The 5 Best L.A. Crime Novels: Fiction
By Ryan GattisSeptember 20, 2018
Read Part I of Ryan Gattis's top L.A. crime novels, then make sure you're signed in and comment below for a chance to win a paperback copy of his gritty thriller Safe!
I’m a big fan of stories driven by unexpected detectives: characters drafted in from other walks of life who happen to have a particular emotional or familial stake in figuring out who is to blame for a crime. Jackie Ishida, law student, is one such character. Very few writers explore the varied textures and difficult intersections of race and violence in Los Angeles as well, or as deeply, as Revoyr. Southland isn’t just a great mystery with complicated characters; it’s also a masterclass in how to plot, illuminate, and possibly even educate a reader as to the realities of this city at the same time—and that is a tremendously difficult thing to do.
Land of Shadows
Rachel Howzell Hall
Although City of Saviors might be my favorite, if you’re going to start the Detective Eloise “Lou” Norton series, you really should start at the beginning. Lou is a black, female cop working homicides in South Los Angeles; in fact, there are faint echoes of Det. Marcella Winn about her character (a real-life detective from Miles Corwin’s excellent book, The Killing Season). The real pleasures of this series, though, are in Hall’s willingness to portray a part of Los Angeles so rarely seen, cared about, or understood (but which adds so much to one’s overall understanding of L.A.).
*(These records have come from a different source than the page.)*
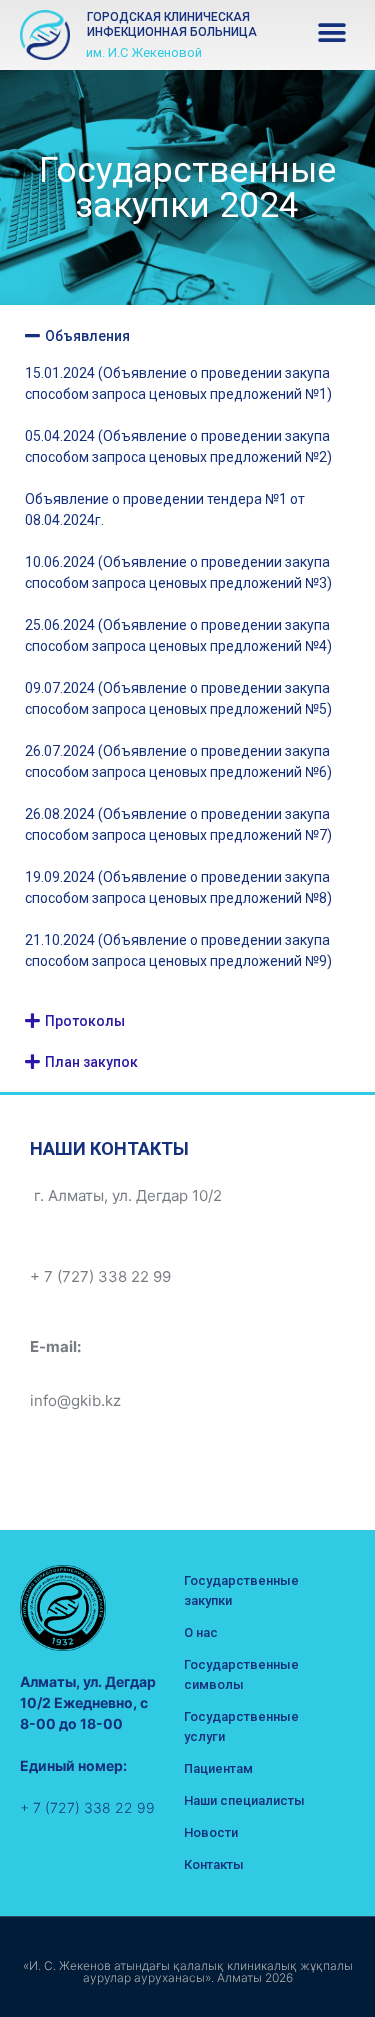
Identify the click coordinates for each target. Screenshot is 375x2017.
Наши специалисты (244, 1800)
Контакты (214, 1864)
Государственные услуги (241, 1726)
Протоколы (85, 1021)
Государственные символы (241, 1674)
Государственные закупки (241, 1590)
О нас (201, 1632)
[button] (332, 32)
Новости (211, 1832)
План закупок (91, 1062)
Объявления (87, 336)
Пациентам (218, 1768)
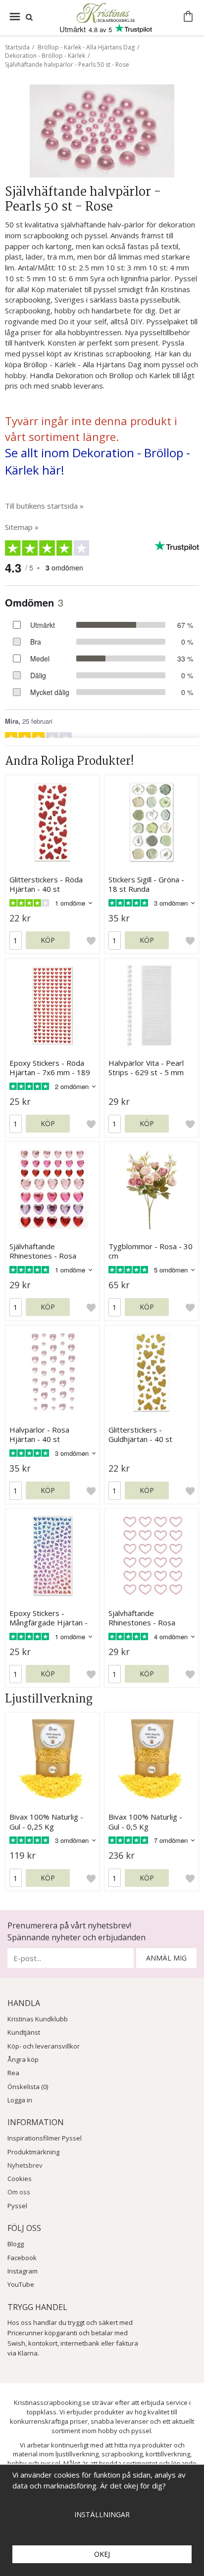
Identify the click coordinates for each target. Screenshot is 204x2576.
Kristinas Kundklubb (37, 2018)
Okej (102, 2554)
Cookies (19, 2178)
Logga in (19, 2100)
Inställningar (102, 2514)
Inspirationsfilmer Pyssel (44, 2138)
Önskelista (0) (27, 2086)
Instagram (22, 2271)
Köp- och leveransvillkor (43, 2046)
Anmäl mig (166, 1958)
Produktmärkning (33, 2151)
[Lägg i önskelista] (91, 940)
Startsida (17, 47)
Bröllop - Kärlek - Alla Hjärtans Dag (86, 47)
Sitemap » (22, 527)
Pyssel (17, 2205)
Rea (13, 2072)
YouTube (20, 2284)
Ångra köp (23, 2059)
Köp (48, 940)
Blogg (15, 2243)
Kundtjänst (23, 2032)
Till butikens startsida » (44, 506)
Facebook (22, 2257)
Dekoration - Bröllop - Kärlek (45, 55)
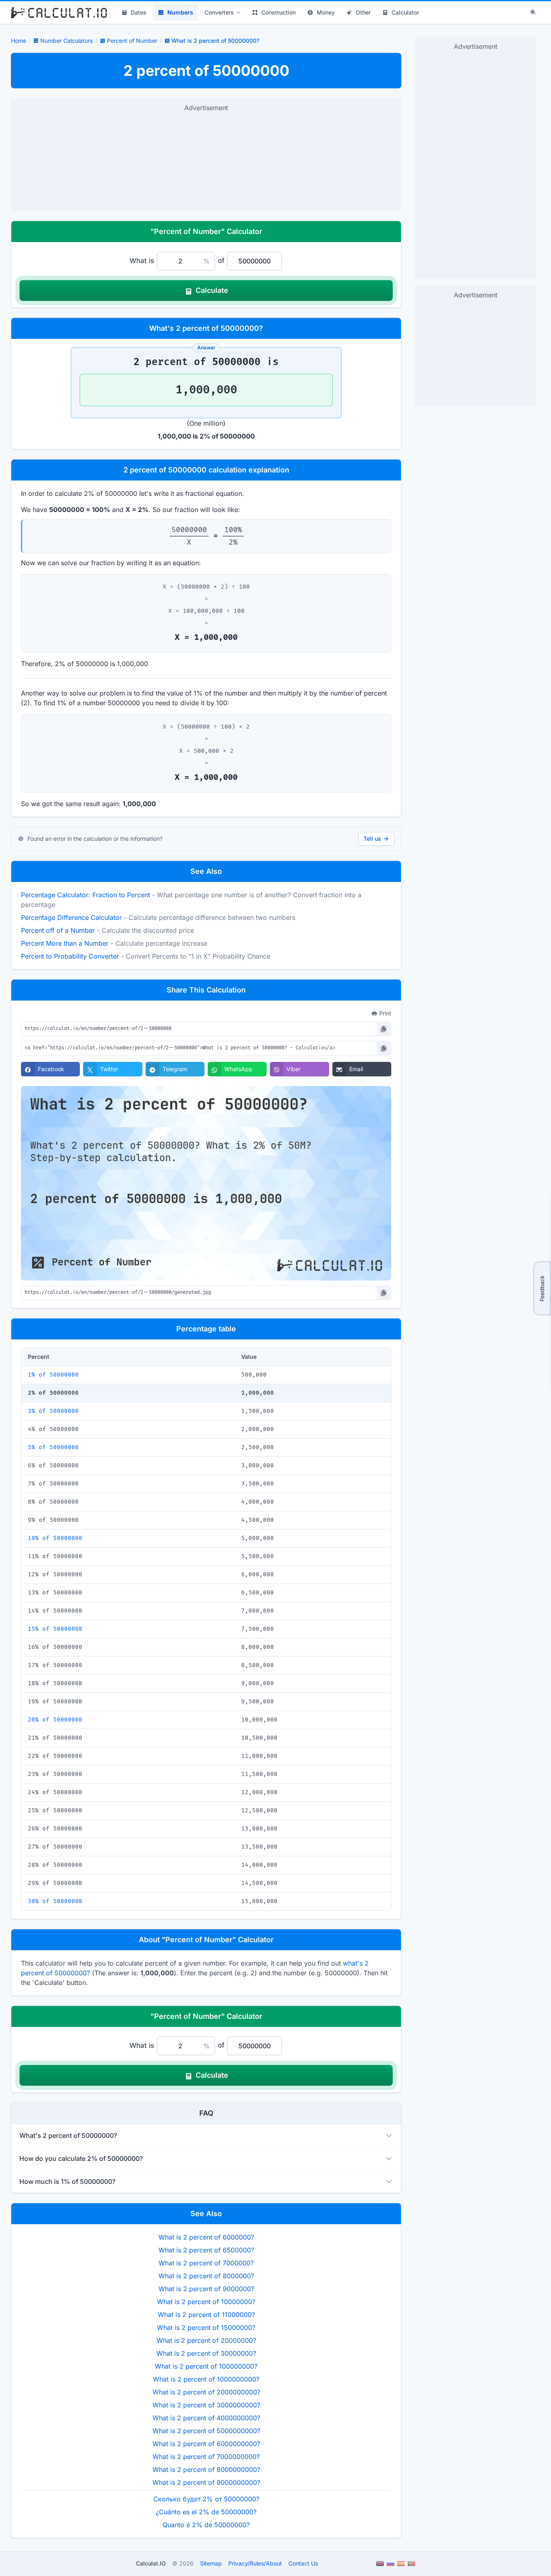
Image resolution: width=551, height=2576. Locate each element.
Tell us (372, 838)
And, of course, there’s her dialogue. Hall is a master of dialogue.
I always find it difficult to pick my favorite Easy Rawlins mystery for a list such as this. I find I often tilt back and forth between two or three, but it must be said that I chose Little Scarlet because it holds a solid place in my heart for taking as its backdrop the 1965 Watts riots. It’s no easy feat to engage a reader with a gripping plot and yet tackle insightful historical commentary at the same time, but Mosley does both admirably. The atmosphere—the images and smells of smoke; the details and consequences of violence during a lawless time—is particularly well-done. This book is, to put it mildly, a masterpiece.
No Beast So Fierce
Published in 1973, No Beast So Fierce is a classic L.A. crime story from an author who knew what the inside of a prison felt like. It’s a different Los Angeles that our narrator Max lands in, with 65 bucks in his pockets and a cheap suit 10 years out of date. And it’s not an easy ride that leads him right back to crime via a series of heists, each one more desperate than the last. For that matter, it’s not an easy read, but it’s damn well-written, with dialogue done right. It’s an unflinching look into the selfishness of a particular breed of criminality, the mercilessness of survival when one is on the run.
The Underground Man
Perhaps I have shown my cards a bit in some of these other picks, but there’s honestly nothing I admire more than atmosphere well-executed in novels about the city: the sounds, the sights, and the smells of being here. The Underground Man may well be Macdonald’s most atmospheric piece, taking place while a wildfire rages in the Santa Ynez foothills above the city. Of course, there’s a body. Of course, there’s a convoluted mystery. But all must be dealt with while a wall of fire threatens to destroy clues, sweep away crimes, and even devour the detective himself. This piece feels timelier now than when I first read it a decade ago, as the annual Southern California wildfires get larger and more destructive, year on year.